- Task requirements -
Output each line of the material below without any alteration.
-- Start of Input material --
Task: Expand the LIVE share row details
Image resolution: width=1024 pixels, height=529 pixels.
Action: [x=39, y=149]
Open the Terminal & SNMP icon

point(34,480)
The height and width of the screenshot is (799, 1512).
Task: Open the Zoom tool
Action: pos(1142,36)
-- End of Input material --
- Finished exercise -
Task: Expand the LIVE share row details
Image resolution: width=1024 pixels, height=529 pixels.
Action: [x=39, y=149]
Open the Terminal & SNMP icon

point(34,480)
The height and width of the screenshot is (799, 1512).
Task: Open the Zoom tool
Action: pos(1142,36)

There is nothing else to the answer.